» ABOUT THIS EXERCISE:
The expected output is every entry that follows, reproduced exactly.

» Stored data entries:
▬▬▬▬▬▬

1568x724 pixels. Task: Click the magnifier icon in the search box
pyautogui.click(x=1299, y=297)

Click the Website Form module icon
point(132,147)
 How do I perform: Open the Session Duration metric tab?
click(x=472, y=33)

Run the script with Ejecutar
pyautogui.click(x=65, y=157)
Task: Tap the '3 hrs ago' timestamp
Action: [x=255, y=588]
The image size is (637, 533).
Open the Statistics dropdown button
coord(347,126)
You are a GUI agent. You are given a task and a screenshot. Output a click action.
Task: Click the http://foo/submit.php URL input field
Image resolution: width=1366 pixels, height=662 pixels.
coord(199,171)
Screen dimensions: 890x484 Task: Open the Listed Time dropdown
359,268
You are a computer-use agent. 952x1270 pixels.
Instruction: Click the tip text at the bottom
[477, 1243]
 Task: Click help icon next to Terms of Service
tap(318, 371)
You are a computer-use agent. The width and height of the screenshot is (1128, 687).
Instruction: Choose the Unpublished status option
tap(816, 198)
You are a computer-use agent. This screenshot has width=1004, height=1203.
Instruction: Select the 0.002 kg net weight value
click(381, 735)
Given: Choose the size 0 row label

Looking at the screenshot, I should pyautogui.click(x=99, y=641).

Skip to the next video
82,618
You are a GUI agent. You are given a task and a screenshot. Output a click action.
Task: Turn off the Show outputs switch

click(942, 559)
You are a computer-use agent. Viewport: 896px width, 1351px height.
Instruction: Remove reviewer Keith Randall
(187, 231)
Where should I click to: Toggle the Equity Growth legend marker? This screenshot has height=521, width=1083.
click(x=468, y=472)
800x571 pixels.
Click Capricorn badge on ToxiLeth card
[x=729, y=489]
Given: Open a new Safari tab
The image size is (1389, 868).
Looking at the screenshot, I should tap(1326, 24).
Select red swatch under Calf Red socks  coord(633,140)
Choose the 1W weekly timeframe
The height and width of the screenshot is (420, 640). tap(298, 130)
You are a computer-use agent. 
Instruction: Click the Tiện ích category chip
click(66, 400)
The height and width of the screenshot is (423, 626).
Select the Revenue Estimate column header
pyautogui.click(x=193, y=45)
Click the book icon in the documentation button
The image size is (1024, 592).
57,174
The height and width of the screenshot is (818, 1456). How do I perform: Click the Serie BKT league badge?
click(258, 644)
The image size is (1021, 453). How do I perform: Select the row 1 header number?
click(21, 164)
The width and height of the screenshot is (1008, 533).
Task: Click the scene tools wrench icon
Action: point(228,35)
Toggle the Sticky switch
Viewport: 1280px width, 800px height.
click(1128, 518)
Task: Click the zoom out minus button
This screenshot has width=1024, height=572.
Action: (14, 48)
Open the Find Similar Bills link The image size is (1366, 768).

▬▬▬▬▬▬

» ANSWER SPACE:
1568x724 pixels. Task: Click the magnifier icon in the search box
pyautogui.click(x=1299, y=297)

Click the Website Form module icon
point(132,147)
 How do I perform: Open the Session Duration metric tab?
click(x=472, y=33)

Run the script with Ejecutar
pyautogui.click(x=65, y=157)
Task: Tap the '3 hrs ago' timestamp
Action: [x=255, y=588]
The image size is (637, 533).
Open the Statistics dropdown button
coord(347,126)
You are a GUI agent. You are given a task and a screenshot. Output a click action.
Task: Click the http://foo/submit.php URL input field
Image resolution: width=1366 pixels, height=662 pixels.
coord(199,171)
Screen dimensions: 890x484 Task: Open the Listed Time dropdown
359,268
You are a computer-use agent. 952x1270 pixels.
Instruction: Click the tip text at the bottom
[477, 1243]
 Task: Click help icon next to Terms of Service
tap(318, 371)
You are a computer-use agent. The width and height of the screenshot is (1128, 687).
Instruction: Choose the Unpublished status option
tap(816, 198)
You are a computer-use agent. This screenshot has width=1004, height=1203.
Instruction: Select the 0.002 kg net weight value
click(381, 735)
Given: Choose the size 0 row label

Looking at the screenshot, I should pyautogui.click(x=99, y=641).

Skip to the next video
82,618
You are a GUI agent. You are given a task and a screenshot. Output a click action.
Task: Turn off the Show outputs switch

click(942, 559)
You are a computer-use agent. Viewport: 896px width, 1351px height.
Instruction: Remove reviewer Keith Randall
(187, 231)
Where should I click to: Toggle the Equity Growth legend marker? This screenshot has height=521, width=1083.
click(x=468, y=472)
800x571 pixels.
Click Capricorn badge on ToxiLeth card
[x=729, y=489]
Given: Open a new Safari tab
The image size is (1389, 868).
Looking at the screenshot, I should tap(1326, 24).
Select red swatch under Calf Red socks  coord(633,140)
Choose the 1W weekly timeframe
The height and width of the screenshot is (420, 640). tap(298, 130)
You are a computer-use agent. 
Instruction: Click the Tiện ích category chip
click(66, 400)
The height and width of the screenshot is (423, 626).
Select the Revenue Estimate column header
pyautogui.click(x=193, y=45)
Click the book icon in the documentation button
The image size is (1024, 592).
57,174
The height and width of the screenshot is (818, 1456). How do I perform: Click the Serie BKT league badge?
click(258, 644)
The image size is (1021, 453). How do I perform: Select the row 1 header number?
click(21, 164)
The width and height of the screenshot is (1008, 533).
Task: Click the scene tools wrench icon
Action: point(228,35)
Toggle the Sticky switch
Viewport: 1280px width, 800px height.
click(1128, 518)
Task: Click the zoom out minus button
This screenshot has width=1024, height=572.
Action: (14, 48)
Open the Find Similar Bills link The image size is (1366, 768).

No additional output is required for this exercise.